• **Records for this task**
• • •
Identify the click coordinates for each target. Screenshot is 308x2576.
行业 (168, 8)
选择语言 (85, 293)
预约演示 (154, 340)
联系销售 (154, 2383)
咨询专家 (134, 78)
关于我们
• • •
• **What you should do**
Write down the full listing again, exactly.

• **Solution**
Identify the click coordinates for each target. Screenshot is 308x2576.
行业 (168, 8)
选择语言 (85, 293)
预约演示 (154, 340)
联系销售 (154, 2383)
咨询专家 (134, 78)
关于我们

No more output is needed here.